Among the contents exposed were a list of contacts, a backup of the public Web site, and additional files which went to support the site’s infrastructure.

The file also included a note from the hacker, self-identified as “kaboom73,” apparently deriding the vulnerability of the GSAS site’s server.

“We want demonstration the insecurity of harvard’s server,” the note proclaimed in broken English.

“This is to demonstrate that persons like [server administrator] in they don’t know how to secure a Web site,” the note added, singling out Thomas Gatton, one of the site’s administrators.

Client Technology Adviser Noah S. Selsby ’94 stressed that no personal information was contained on the server and that the only affected individuals were the site’s administrators.

The attack on the site was discovered Sunday at around 2 p.m., and the GSAS site was quickly deactivated to prevent further intrusion, Selsby said.

As of this printing, the GSAS Web site was not back up.

“We take this incident very seriously, which is why we brought the server down,” Selsby said, adding that the GSAS Information Technology department and Sametz, Harvard’s third-party web developer, were currently working to find a solution to the vulnerability.

The hacker was able to gain access to the server by exploiting a “computer that had been hijacked, in order to attack our server from [his own] computer,” Selsby explained.

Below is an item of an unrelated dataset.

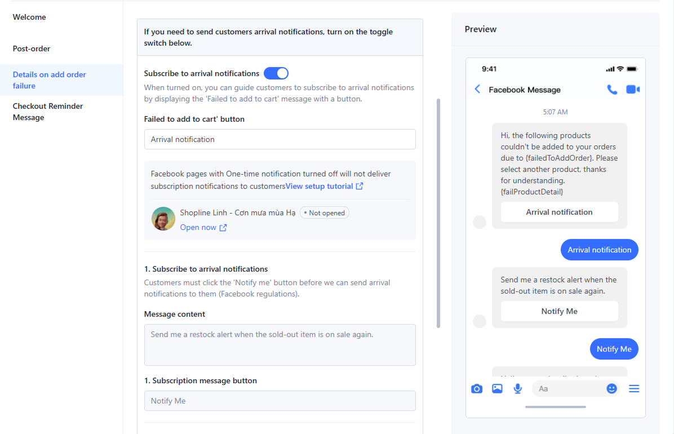The height and width of the screenshot is (434, 674).
Task: Click the microphone icon in chat bar
Action: click(517, 388)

Doing so allowed the hacker to mask his identity, and there would be “no way to get a definitive IP address” that the hacker used.

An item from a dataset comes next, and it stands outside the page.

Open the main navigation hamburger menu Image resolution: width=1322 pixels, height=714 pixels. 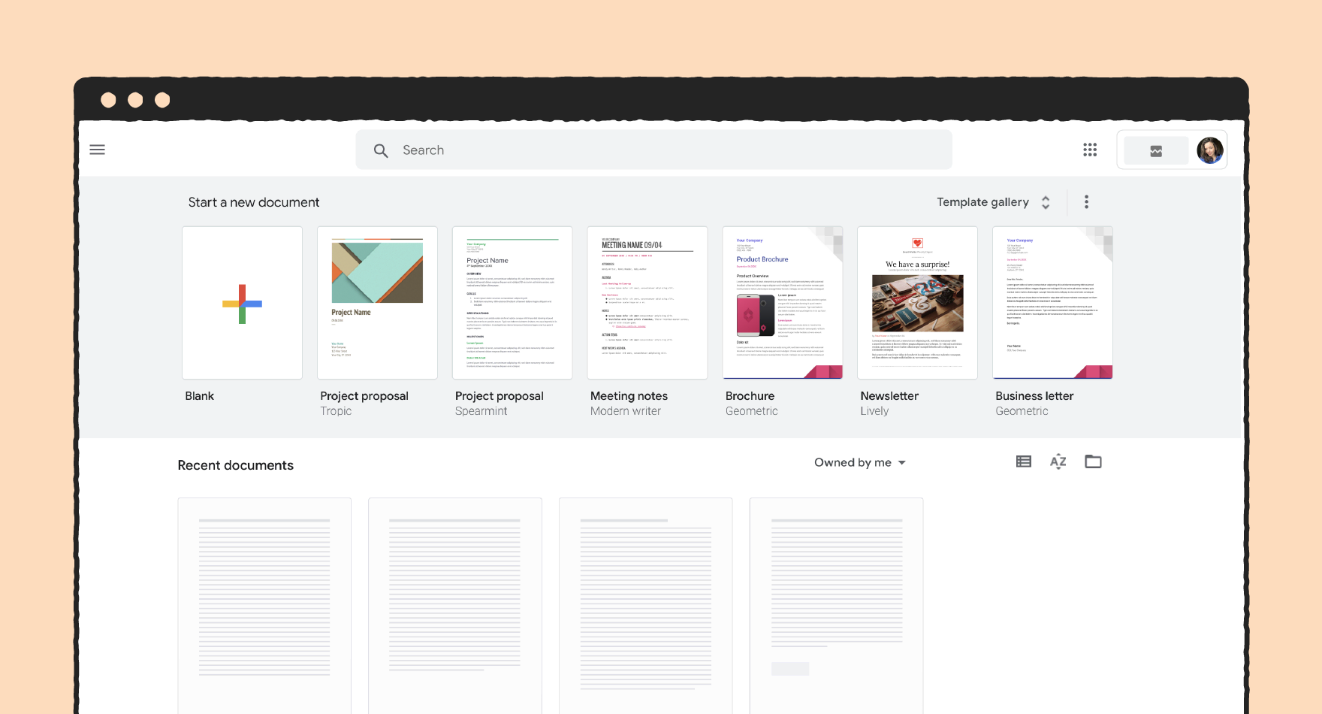click(98, 150)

Asked about the mention of Thomas Gatton in the hacker’s note, Seslby replied, “given that there are so many people involved in security, singling him out does not seem very fair.... It’s impossible to think of a system that’s absolutely perfect.”

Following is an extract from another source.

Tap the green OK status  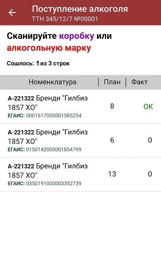coord(148,106)
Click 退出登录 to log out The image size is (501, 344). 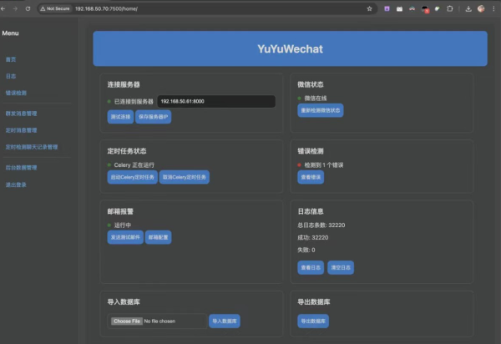[17, 185]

Selsby also mentioned that weak passwords were responsible for the hacker’s ability to access the server, and implored users to go to Harvard’s Information Security and Privacy Web site for additional information.

John G. Palfrey, Jr. ’94, the executive director of the Berkman Center for Internet and Society, agreed with Selsby, saying that “digital security very often comes down to people...[and] the best thing in computer security is to educate users.”

He added, “harder password combinations are something that human beings as a race should pursue.”